—¿De qué trata la lección, Adrián? —preguntó por sorpresa la joven maestra al alumno más soñador del curso.
Adrián, abismado en sus pensamientos, no pareció darse por aludido.
—¡Adrián!
El muchacho aterrizó en el aquí y ahora entre las risas ahogadas de sus condiscípulos.
—Dígame, señorita Marta.
—Te preguntaba por el tema que estamos desarrollando en la clase de hoy.
—Sé que ha empezado usted a hablar de las abejas y la fotosíntesis. Eso es todo. Lo siento, señorita Marta, pero me he distraído con las extrañas palabras que han resonado en mi cabeza.
—¿Por qué extrañas?
—No sé de dónde han surgido; trataba de atender lo que usted decía, cuando, de repente, mi cabeza se ha llenado de palabras.
—¿Qué tipo de palabras?
—Palabras de colores y algodón.
—¿Algodón?
—Sí, el de las nubes.
—¿Te importa repetirlas?
—No sé si seré capaz de recordarlas todas.
—Inténtalo. Incorpórate para que te escuchemos mejor.
Adrián se levantó, carraspeó para aclararse la garganta y…
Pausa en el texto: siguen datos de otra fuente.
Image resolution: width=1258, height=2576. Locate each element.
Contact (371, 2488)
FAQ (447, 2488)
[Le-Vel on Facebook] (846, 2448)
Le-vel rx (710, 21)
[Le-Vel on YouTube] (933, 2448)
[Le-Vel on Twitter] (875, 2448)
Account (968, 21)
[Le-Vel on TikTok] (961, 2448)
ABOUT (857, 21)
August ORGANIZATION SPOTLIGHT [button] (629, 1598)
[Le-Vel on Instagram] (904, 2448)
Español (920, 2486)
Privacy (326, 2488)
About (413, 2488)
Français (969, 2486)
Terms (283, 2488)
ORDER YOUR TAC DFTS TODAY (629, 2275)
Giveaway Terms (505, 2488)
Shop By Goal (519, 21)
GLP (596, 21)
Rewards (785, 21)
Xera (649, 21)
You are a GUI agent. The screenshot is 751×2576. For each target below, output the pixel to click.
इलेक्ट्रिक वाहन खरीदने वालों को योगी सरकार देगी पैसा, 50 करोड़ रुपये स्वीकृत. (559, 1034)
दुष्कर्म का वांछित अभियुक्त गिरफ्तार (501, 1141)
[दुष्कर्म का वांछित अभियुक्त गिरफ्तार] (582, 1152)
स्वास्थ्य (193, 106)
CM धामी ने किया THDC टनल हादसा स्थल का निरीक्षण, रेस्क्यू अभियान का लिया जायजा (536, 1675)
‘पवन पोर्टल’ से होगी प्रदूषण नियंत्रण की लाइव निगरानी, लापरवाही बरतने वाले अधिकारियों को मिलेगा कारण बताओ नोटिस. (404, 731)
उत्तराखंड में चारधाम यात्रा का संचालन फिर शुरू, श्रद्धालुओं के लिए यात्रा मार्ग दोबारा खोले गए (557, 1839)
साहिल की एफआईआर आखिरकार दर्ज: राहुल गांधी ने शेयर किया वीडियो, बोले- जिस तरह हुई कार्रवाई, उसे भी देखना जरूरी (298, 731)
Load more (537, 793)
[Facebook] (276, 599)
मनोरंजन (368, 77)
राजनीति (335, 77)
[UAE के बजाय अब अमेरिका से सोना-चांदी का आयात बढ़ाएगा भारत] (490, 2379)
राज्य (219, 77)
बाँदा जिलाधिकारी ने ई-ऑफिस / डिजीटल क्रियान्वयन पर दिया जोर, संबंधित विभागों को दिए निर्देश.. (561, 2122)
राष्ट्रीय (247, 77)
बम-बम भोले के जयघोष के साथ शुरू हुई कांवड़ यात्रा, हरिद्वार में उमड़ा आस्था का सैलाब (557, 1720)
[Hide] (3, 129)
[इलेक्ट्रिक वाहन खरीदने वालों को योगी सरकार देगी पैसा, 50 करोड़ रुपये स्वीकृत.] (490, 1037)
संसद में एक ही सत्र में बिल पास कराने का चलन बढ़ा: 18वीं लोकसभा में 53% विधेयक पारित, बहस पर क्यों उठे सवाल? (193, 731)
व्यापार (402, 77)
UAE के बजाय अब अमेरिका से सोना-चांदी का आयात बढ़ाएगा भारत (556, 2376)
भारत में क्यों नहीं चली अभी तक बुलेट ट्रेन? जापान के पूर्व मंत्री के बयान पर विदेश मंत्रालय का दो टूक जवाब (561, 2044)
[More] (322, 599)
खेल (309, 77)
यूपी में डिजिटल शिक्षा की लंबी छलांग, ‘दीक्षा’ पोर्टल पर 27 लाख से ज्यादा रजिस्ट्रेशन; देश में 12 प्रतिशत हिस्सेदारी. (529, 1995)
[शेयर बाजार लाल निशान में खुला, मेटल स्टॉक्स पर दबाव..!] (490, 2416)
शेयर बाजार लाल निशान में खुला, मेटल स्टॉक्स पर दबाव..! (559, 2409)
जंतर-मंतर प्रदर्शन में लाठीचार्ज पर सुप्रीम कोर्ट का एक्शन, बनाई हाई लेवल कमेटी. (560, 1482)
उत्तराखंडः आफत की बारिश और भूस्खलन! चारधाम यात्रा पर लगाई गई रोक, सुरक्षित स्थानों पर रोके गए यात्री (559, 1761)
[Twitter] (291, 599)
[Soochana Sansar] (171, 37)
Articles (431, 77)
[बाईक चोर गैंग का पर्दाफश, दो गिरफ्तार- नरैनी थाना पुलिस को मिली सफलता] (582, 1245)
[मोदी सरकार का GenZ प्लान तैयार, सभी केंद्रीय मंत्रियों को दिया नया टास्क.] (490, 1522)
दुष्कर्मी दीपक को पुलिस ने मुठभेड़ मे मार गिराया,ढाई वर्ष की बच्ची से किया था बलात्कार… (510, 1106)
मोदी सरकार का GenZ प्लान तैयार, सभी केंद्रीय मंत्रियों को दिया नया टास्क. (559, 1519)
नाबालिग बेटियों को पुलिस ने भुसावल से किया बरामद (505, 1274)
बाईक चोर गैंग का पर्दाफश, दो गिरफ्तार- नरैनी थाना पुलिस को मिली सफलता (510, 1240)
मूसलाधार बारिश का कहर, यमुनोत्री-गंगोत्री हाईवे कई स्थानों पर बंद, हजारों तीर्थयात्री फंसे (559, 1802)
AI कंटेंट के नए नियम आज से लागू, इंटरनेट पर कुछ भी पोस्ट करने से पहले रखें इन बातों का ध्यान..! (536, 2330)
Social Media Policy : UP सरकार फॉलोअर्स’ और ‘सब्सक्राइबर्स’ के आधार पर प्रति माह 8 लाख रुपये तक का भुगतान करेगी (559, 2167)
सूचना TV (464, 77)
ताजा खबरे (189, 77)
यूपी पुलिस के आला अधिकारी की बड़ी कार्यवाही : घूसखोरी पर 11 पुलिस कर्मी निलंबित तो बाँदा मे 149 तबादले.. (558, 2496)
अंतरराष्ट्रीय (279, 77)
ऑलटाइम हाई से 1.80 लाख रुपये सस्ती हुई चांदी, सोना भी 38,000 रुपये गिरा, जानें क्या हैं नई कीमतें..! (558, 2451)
—Las abejas volaban demasiado alto para alcanzarlas de un salto. Así que el estudiante desplegó las alas de su imaginación y voló junto a ellas, por encima de las nubes.
—¿Eso es todo?
—Sí, señorita. Luego me he limitado a mover las alas y volar.
—Por encima de las nubes.
—Un poquito por encima, las rozaba con los pies.
—Por eso sabías que eran de algodón.
—Sí, y me hacían cosquillas.
—Muy bien —la maestra dio una palmada para atraer la atención de toda la clase—. Faltan cinco minutos para la hora del recreo. Hasta entonces, volemos todos con Adrián.
En los siguientes minutos, el aula se pobló de sonoras carcajadas. Las cosquillas que hacían las nubes de algodón eran irresistibles.
La fiesta de las palabras. Salvador Robles.